PROJECT
Ritratti in posa, in grande formato
Fin dalla sua nascita, la fotografia si è riconosciuta nel genere del ritratto, un genere che oggi, superate le iniziali difficoltà tecniche e operative e grazie alla carica di suggestione che innesca tra fotografo e soggetto, può annullare le distanze dovute ai ruoli tra i due attori dell’evento. A patto che l’operazione risponda a uno scopo preciso.
Al suo interno sono nati e si sono sviluppati nel tempo diversi indirizzi specialistici: il ritratto psicologico, caratterizzato, ambientato in interni o in esterni e, vorrei dire, il ritratto dello stato esistenziale. Per questo ultimo, non censito da alcuna fonte, mi riferisco in particolare a due immagini di Federico Fellini, l’una ripresa da Tazio Secchiaroli nel 1972, l’altra di Elisabetta catalano nel 1993. Nella prima registra, nel pieno del suo fervore creativo, lancia all’osservatore un gesto di provocatoria sfida; nella seconda si accomiata da lui e dal palcoscenico della vita con un gesto di amichevole e conciliante saluto.
Esiste ancora una distinzione fondamentale nella vasta produzione del ritratto, che si esprime nella ripresa in posa e istantanea. La prima, naturalmente “staticizzante”, la seconda, dinamica. Come dire, da una parte Nadar, dall’altra Cartier-Bresson.
Su quale dei due metodi indirizzare il percorso operativo è una scelta del fotografo come pure, superfluo ricordarlo, del fotografo è l’individuazione, o la scelta, del soggetto. Un soggetto che è un pò come l’amico che, appunto, si sceglie, al contrario del parente che la sorte ci assegna.
Patrizia ha considerato come “amici” per questo viaggio affascinante in una cultura, in un novero di tradizioni, usi e costumi “diversi” il mondo dei Rom. Destinati a vivere all’interno di campi nomadi, più o meno attrezzati dalla tolleranza istituzionale, i Rom sono stati al massimo soggetti “adatti” al reportage, al racconto che ha inteso spesso portare in primo piano una condizione di “diversità” da molti ancora loro attribuita.

- **Problema scritto 1**: Trascrivi dal testo sul ritratto fotografico il passo che comincia con "Esiste ancora una" e finisce con "sorte ci assegna.".
Il testo e i record non hanno alcun legame tra loro.

- **Materiali forniti**:
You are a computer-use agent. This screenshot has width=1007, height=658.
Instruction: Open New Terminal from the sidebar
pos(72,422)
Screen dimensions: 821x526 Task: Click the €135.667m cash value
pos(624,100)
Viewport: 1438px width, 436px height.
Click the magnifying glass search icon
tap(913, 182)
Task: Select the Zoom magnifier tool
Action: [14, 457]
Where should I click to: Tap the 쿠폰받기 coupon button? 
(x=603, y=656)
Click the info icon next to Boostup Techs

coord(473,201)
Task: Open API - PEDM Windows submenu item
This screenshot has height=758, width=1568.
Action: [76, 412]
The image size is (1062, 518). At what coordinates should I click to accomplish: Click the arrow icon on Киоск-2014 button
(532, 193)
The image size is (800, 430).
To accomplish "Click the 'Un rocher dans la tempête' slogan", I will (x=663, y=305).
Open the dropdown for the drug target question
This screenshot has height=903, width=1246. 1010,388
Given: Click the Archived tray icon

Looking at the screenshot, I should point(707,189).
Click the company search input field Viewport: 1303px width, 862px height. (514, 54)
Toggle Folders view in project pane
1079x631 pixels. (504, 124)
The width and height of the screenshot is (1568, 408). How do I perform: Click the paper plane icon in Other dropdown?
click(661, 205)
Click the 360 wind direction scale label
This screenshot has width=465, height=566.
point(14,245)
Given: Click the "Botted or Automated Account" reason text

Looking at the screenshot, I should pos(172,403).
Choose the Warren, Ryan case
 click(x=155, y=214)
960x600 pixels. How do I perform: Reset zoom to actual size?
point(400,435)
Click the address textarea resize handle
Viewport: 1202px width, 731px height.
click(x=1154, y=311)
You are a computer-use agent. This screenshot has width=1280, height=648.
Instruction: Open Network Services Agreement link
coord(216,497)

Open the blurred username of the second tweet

- **Problema scritto 2**: Disponi in un elenco numerato soltanto le righe dei record che vanno dall'inizio dei record fino alla riga contenente "Action: [14, 457]", entrambe comprese, tralasciando le righe vuote.

- **Risposta corretta 1**:
Esiste ancora una distinzione fondamentale nella vasta produzione del ritratto, che si esprime nella ripresa in posa e istantanea. La prima, naturalmente “staticizzante”, la seconda, dinamica. Come dire, da una parte Nadar, dall’altra Cartier-Bresson.
Su quale dei due metodi indirizzare il percorso operativo è una scelta del fotografo come pure, superfluo ricordarlo, del fotografo è l’individuazione, o la scelta, del soggetto. Un soggetto che è un pò come l’amico che, appunto, si sceglie, al contrario del parente che la sorte ci assegna.

- **Risposta corretta 2**:
1. You are a computer-use agent. This screenshot has width=1007, height=658.
2. Instruction: Open New Terminal from the sidebar
3. pos(72,422)
4. Screen dimensions: 821x526 Task: Click the €135.667m cash value
5. pos(624,100)
6. Viewport: 1438px width, 436px height.
7. Click the magnifying glass search icon
8. tap(913, 182)
9. Task: Select the Zoom magnifier tool
10. Action: [14, 457]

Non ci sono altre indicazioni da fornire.